Hacker News new | comments | show | ask | jobs | submit login
Rust FFI: Sending strings to the outside world (thefullsnack.com)
22 points by huydotnet 131 days ago | hide | past | web | 19 comments | favorite



It's nice to see a demonstration of how to do this by hand! But at work, we use Neon https://github.com/neon-bindings/neon to write production Node.js modules in Rust.


I appreciate the OP's desire to learn how Node's FFI works, but for production purposes utilizing an existing project like Neon is almost certainly the right answer. Interfacing interpreters with native code can be hairy and no two interpreters are alike, so going it alone is going to take a lot of time understanding the nuances and pitfalls of each individual system. Neon is still young yet, but it's from Dave Herman, the head of Mozilla Research, so I'm hopeful that it has a bright future ahead of it.


FWIW, ffi is just a third-party node module, which makes it pretty similar to Neon. Both are solutions that require you to write a bit of glue code and both have their caveats/pitfalls/landmines. Which one is the "right answer" is situational and neither is universally correct. For instance, if you needed to call into both Rust and C/C++, ffi might be a cleaner solution since your JavaScript could basically be the same for both. Using ffi can also be more dynamic than Neon, so if you wanted to do something akin to Java's URLClassLoader that downloads and runs native code at runtime, using Neon would make that a bit harder. The main difference between the two is where you write your glue code...with Neon, you write your glue in Rust and with ffi you write in JavaScript.

BTW...I'm a big fan of Neon and have even sent in a PR for an issue I found. I've used it to write Google Cloud Functions without having to write a single line of JavaScript and it's been pretty easy to work with. Rust is the perfect language for Cloud Functions/Lambda since those services are billed per CPU time/memory and Rust has very little overhead in those regards. Writing services that use the minimum allowed resources makes using these serverless platforms very price competitive with running your own servers, even when you reach a pretty considerable load. I do find the current direction Neon is headed (using macros to essentially write JavaScript code in Rust) to be not particularly useful (I'd rather my Rust code look like Rust), but the project is already at a point where I can build around it, so I'm not complaining.

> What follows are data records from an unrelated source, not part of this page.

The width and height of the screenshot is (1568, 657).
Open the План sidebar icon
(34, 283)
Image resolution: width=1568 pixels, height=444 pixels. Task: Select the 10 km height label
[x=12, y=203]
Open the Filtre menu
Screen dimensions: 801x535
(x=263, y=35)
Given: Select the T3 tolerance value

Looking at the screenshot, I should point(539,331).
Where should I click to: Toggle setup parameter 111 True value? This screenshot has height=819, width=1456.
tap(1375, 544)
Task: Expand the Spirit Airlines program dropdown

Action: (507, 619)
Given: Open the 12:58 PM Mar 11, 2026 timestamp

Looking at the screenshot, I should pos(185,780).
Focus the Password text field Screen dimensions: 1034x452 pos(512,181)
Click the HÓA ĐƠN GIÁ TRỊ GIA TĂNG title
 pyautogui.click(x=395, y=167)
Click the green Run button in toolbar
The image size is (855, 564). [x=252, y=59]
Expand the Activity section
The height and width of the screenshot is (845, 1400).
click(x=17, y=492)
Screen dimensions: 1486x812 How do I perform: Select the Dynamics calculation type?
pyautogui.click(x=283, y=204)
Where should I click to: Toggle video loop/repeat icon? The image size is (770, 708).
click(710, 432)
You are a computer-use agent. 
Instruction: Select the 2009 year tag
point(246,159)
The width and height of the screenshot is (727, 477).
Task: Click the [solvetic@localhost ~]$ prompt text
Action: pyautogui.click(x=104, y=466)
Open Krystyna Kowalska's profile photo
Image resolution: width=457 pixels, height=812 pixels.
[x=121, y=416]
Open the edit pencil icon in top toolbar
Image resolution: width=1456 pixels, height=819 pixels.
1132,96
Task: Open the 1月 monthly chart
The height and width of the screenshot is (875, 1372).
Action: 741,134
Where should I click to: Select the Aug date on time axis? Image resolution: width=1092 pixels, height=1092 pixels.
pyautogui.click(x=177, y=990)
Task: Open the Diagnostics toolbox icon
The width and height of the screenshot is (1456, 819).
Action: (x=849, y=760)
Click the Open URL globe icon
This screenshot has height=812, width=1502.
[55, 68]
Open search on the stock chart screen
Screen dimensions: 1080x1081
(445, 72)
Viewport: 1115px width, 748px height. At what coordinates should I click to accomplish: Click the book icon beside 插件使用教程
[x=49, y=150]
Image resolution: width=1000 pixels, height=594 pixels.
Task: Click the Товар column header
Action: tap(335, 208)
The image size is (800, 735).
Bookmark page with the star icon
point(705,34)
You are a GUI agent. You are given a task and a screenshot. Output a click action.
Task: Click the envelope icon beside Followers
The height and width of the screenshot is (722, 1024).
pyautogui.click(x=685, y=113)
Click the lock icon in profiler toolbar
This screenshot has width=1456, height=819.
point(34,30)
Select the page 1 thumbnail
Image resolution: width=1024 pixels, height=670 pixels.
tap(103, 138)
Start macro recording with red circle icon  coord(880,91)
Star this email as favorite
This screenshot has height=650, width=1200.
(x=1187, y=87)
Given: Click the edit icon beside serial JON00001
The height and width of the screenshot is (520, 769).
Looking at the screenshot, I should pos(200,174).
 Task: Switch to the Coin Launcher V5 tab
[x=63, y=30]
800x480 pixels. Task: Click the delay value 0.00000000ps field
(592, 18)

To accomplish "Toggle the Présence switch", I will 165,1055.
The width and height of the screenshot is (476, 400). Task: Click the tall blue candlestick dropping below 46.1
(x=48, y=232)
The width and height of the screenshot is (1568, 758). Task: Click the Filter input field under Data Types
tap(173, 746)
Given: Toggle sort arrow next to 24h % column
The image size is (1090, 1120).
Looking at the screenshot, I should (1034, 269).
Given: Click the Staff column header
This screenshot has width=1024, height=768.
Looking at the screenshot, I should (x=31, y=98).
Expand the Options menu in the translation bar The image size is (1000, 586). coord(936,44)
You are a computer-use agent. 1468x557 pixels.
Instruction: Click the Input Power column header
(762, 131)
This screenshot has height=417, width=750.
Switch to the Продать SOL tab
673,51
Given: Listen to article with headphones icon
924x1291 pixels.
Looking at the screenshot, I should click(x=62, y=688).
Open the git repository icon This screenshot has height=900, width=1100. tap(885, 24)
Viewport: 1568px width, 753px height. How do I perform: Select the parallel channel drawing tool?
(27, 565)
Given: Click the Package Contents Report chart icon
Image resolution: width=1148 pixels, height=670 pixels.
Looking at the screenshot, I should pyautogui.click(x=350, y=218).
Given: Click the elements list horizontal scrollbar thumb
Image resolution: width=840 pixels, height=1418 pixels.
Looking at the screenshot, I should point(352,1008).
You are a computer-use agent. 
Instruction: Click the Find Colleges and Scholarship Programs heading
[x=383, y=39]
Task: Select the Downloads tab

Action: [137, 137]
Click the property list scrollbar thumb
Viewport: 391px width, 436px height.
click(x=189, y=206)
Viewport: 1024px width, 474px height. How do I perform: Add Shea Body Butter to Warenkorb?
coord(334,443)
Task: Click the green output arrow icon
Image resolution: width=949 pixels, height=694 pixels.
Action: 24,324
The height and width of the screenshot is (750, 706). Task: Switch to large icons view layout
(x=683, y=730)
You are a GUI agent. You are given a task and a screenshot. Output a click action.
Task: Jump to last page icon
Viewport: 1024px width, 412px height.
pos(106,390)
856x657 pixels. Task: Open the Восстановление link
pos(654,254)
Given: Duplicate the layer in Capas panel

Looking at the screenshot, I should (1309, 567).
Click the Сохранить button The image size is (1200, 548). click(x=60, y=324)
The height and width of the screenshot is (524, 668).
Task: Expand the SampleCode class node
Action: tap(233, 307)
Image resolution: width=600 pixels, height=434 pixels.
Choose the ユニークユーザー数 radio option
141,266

Anyways, your comment seemed to imply that ffi was part of the Node platform and that it wasn't appropriate for production, and I disagree with both of those. Ffi is just a different approach that's suitable for different situations.


    #[no_mangle]
    pub extern fn string_array() -> *const *const u8 {
        let v = vec![
            "Hello\0".as_ptr(),
            "World\0".as_ptr()
        ];
        v.as_ptr()
    }
This has exactly the same problem as with `CString`; the `Vec` is deallocated at function exit.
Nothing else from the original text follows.